В кабинет вошла Клавдия Юрьевна Ручьева с дымящейся папиросой, секретарь райисполкома, недовольно уставилась на своего начальника.
— Дай-ка закурить.
— За этим и звал? — Юрьевна прошла по ковровой дорожке к столу, села напротив в кресло, вынула из кармана кофты початую пачку «Беломора».
— Соскучился, — сказал Щербинин, выдернув из пачки длинную «беломорину». — Чего хмурая?
— Нечему радоваться. — Юрьевна пыхнула в него дымом. — Каждый пустяк за душу хватает. У снохи грудница четвертый день, мальчишка ревет, а я по селу бегаю, молока ищу.
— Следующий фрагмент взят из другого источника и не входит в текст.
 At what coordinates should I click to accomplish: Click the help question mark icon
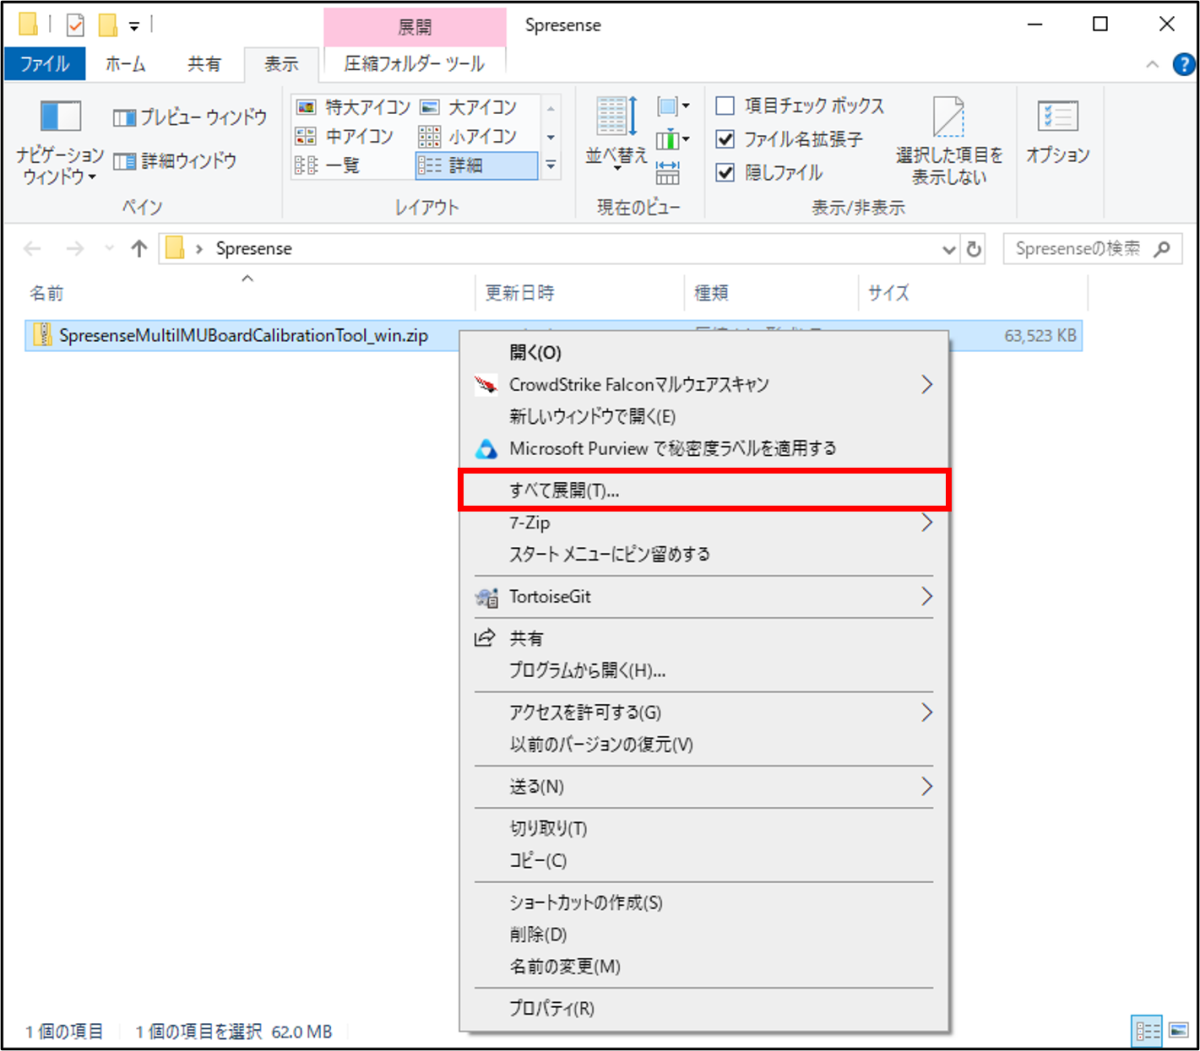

— А сын? Комсомольский вожак, энергичный, а своему ребенку молока не добьется.
— Занятые мы слишком.
— В магазинах разве опять нет?
— Откуда? И на рынке нет.
— Что же ты молчала? — Щербинин закурил.
— Надоело жалиться-то без толку.
— Дура ты, Кланька. Злишься по такому пустяку. Мы же с тобой первую большевистскую весну после коллективизации проводили, бабами ты верховодила!.. А Семен твой?!
— Помню. — Юрьевна вздохнула, морща печеное старческое личико. — Я все помню, Андрей Григорьевич, ты не думай.
— Не думай! Это ты должна думать, Юрьевна! Мы же коммунизм строим!
— Эх, Андрей Григорьевич! — Юрьевна покачала седой головой. — Ты не думай, что я молоком тебя укоряю, мелочью этой, нет, не тебя я укоряю.
— Кого же?
— Не знаю. Не найдешь у нас виноватых. Мы вот сидим с тобой, бумаги пишем, распоряжаемся вроде, а все идет мимо нас, вся жизнь. А мы властью считаемся, народной властью. Какая мы власть, если Баховей всем районом распоряжается.